■ Records provided:

■ ■ ■ ■ ■ ■ ■

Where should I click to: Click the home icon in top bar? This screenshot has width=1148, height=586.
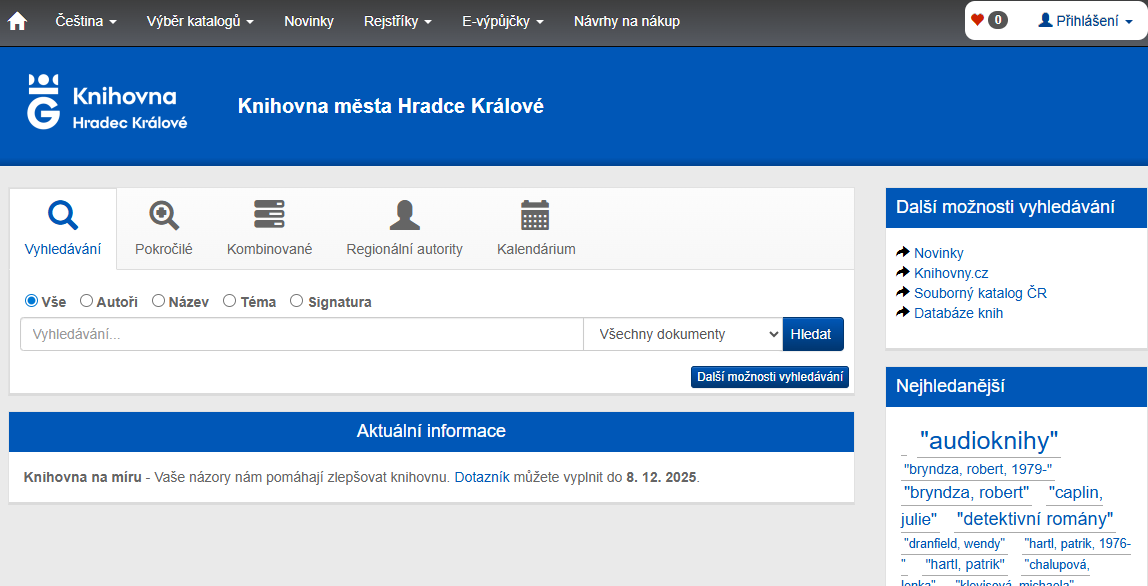(x=17, y=21)
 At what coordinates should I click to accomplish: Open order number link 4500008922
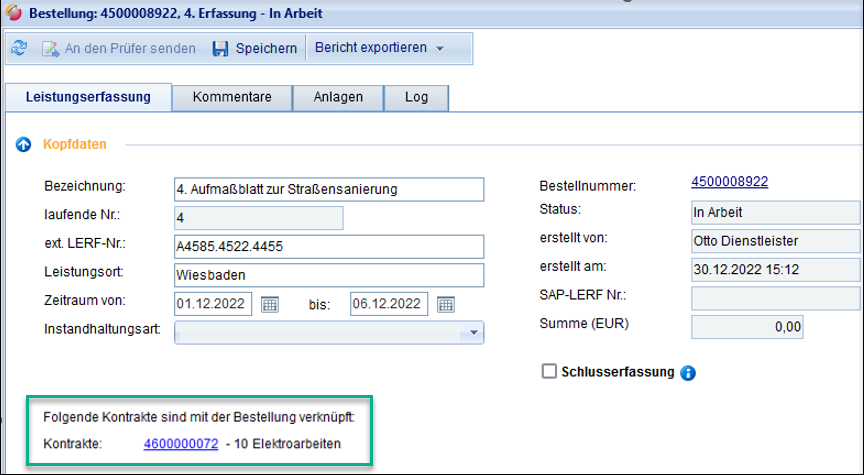coord(729,182)
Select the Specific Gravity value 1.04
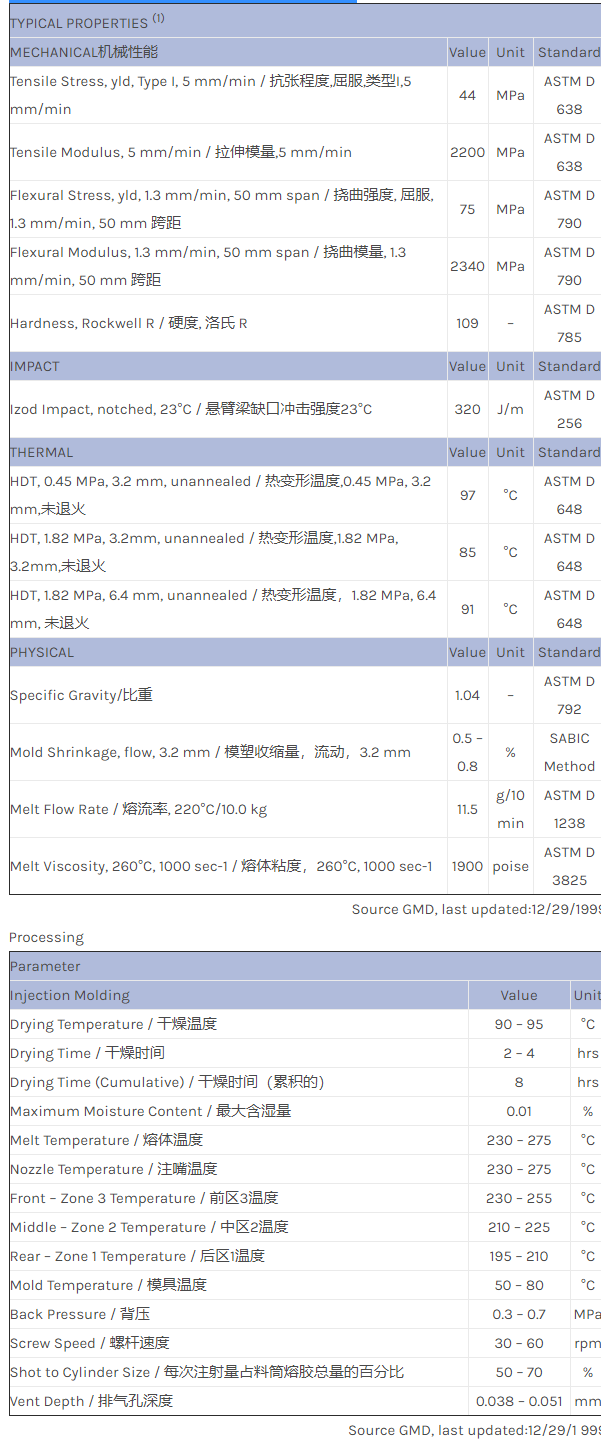The width and height of the screenshot is (601, 1447). tap(467, 695)
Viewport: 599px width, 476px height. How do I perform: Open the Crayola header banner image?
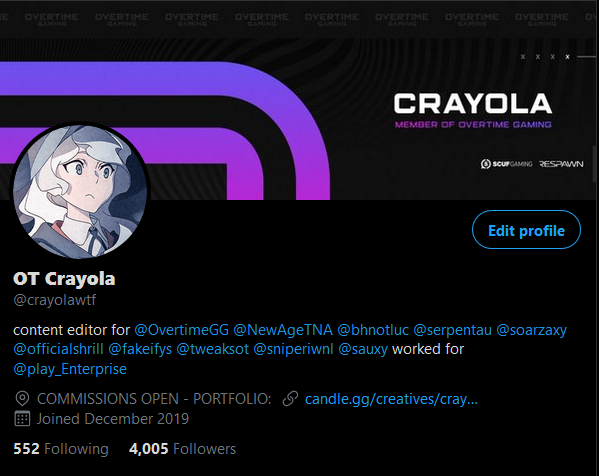(300, 100)

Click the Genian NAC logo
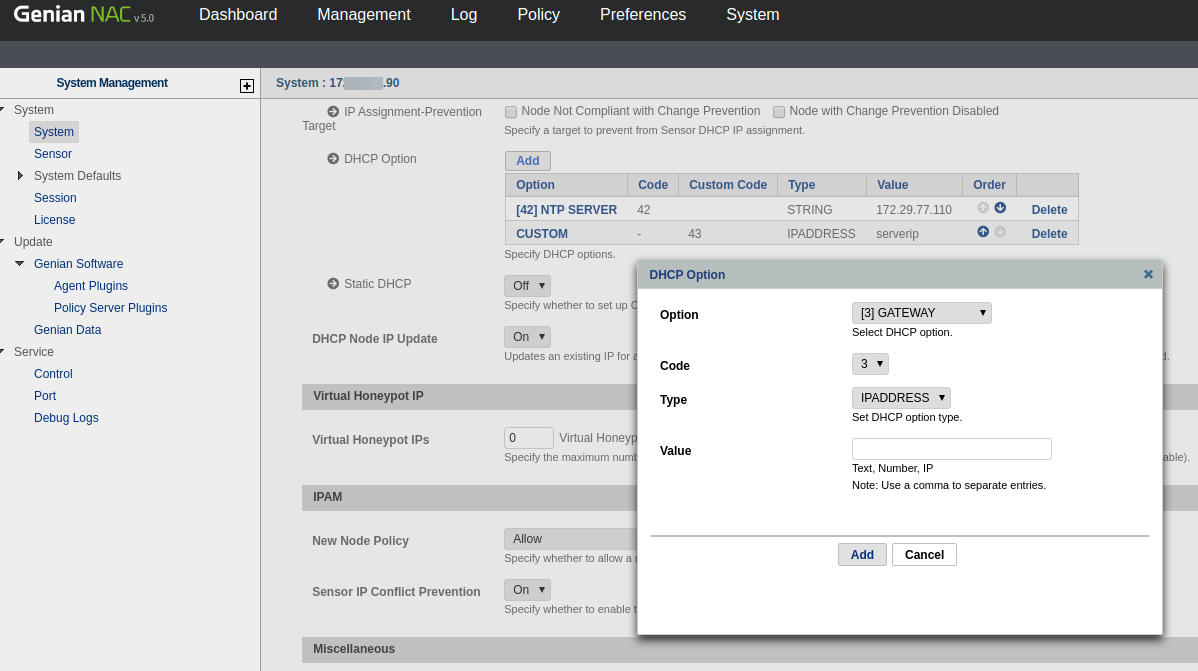83,15
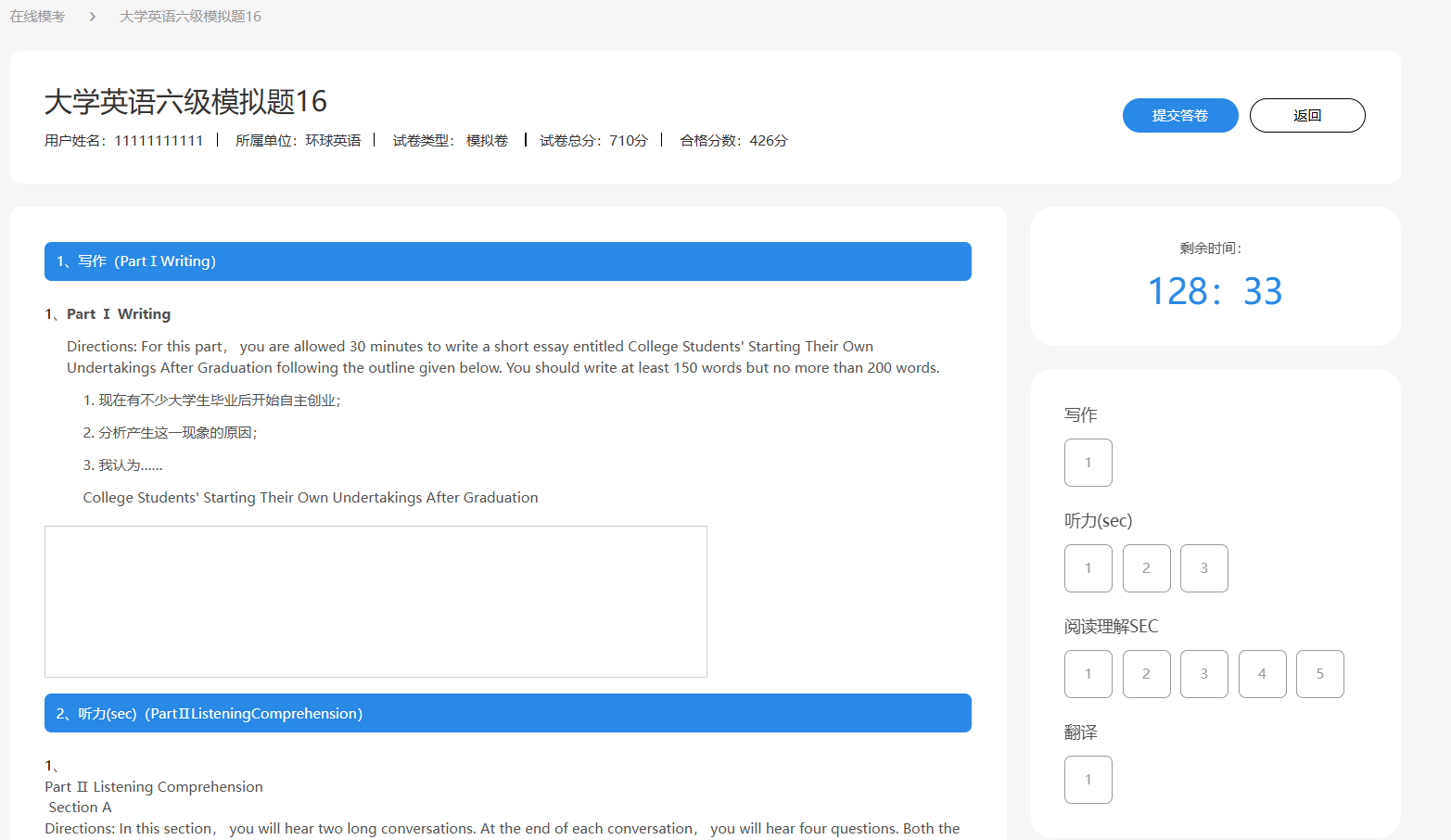Go to question 2 under 阅读理解SEC
1451x840 pixels.
pyautogui.click(x=1146, y=674)
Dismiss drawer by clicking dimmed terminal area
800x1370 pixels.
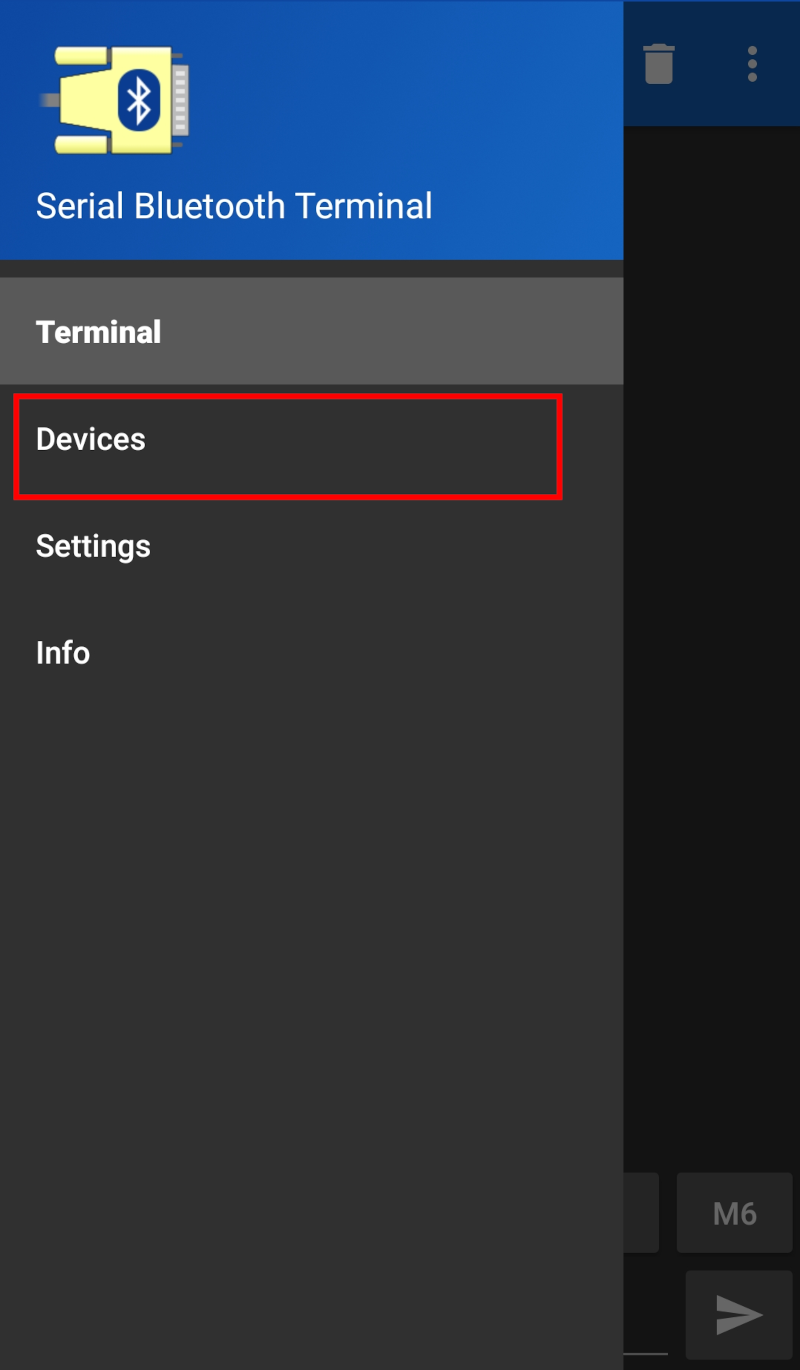tap(710, 650)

■ ■ ■ ■ ■ ■ ■

■ What the exercise asks:
Print again, exactly, the lines of the records above from the first line through the line with "Dismiss drawer by". No pictures.

■ Solution to this task:
Where should I click to: Click the home icon in top bar? This screenshot has width=1148, height=586.
(x=17, y=21)
 At what coordinates should I click to accomplish: Open order number link 4500008922
coord(729,182)
Select the Specific Gravity value 1.04
The width and height of the screenshot is (601, 1447). tap(467, 695)
Viewport: 599px width, 476px height. How do I perform: Open the Crayola header banner image?
(300, 100)

Click the Genian NAC logo
83,15
Go to question 2 under 阅读理解SEC
1451x840 pixels.
pyautogui.click(x=1146, y=674)
Dismiss drawer by clicking dimmed terminal area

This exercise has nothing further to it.